Suppose M is given to be 10,000 and K is either 9,900 or 100 — either 9,900 are orange or 9,900 are green. One ball is drawn (after mixing, without looking) and its colour is found to be green. We are to make a decision about K — choose out of the two possibilities: K equals 100 or K equals 9,900. If K is 100, then the probability of drawing a green ball is 0.99, whereas if K is 9,900, then it is 0.01. Based on this, we can say that 9,900 balls are likely to be green. This is what commonsense tells us and can be justified in various ways. The story would not change if K is either 99,000 or 1,000 and M is 100,000. This is the only idea from probability theory or statistics that is needed to answer most of the questions, as we will see.

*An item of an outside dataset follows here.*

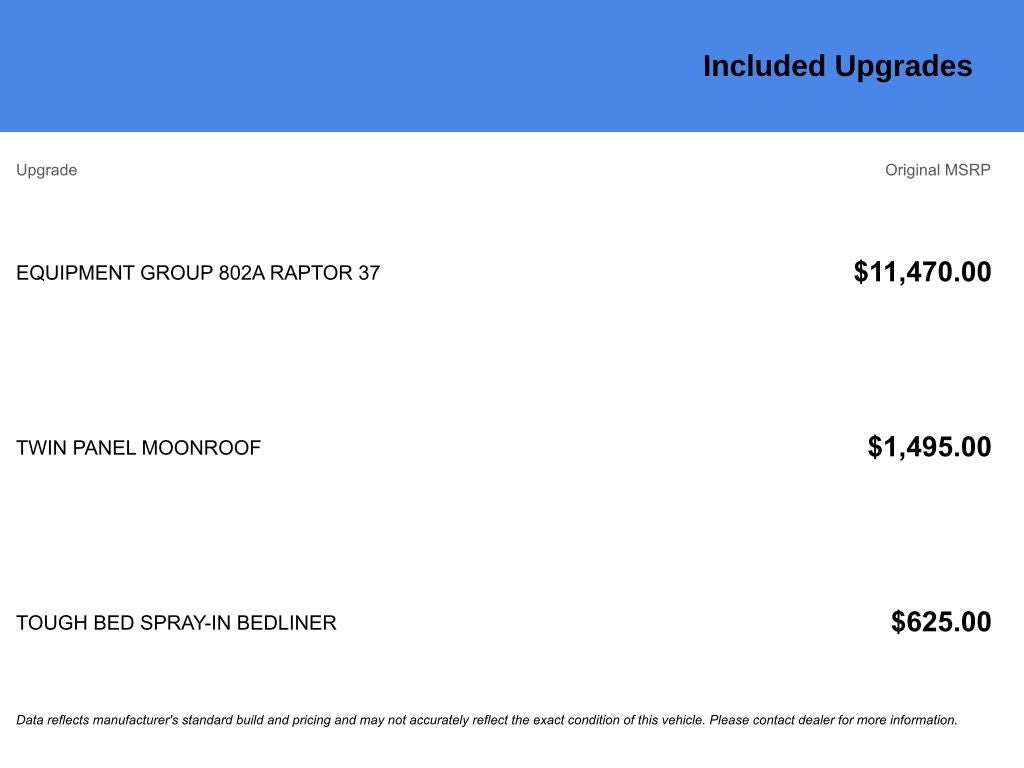1024x768 pixels.
Task: Click the $11,470.00 price
Action: pos(922,272)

Now consider a constituency, say Chennai South. To make matters simple, suppose there are two candidates, Rajesh and Kavita. Suppose the election is not a close one, that is, the winner is getting at least four percentage points more votes than the loser. Let us make lists of 4,001 voters at a time with each list written on a sheet of paper. We can imagine that each sheet is marked with magic ink in red colour or blue colour, depending on who the voters listed on that sheet prefer — Rajesh or Kavita. Thus, if 2,001 or more voters prefer Rajesh, the sheet is marked with magic ink in red colour, otherwise in blue colour. The colour on the sheet will be revealed when it is wet. Now it can be shown by counting arguments that 99 per cent of the sheets are marked in one colour — the colour for the winning candidate. So if Kavita has the support of over 52 per cent voters in the constituency, over 99 per cent sheets would be blue, and if Rajesh is supported by over 52 per cent then over 99 per cent sheets would be red.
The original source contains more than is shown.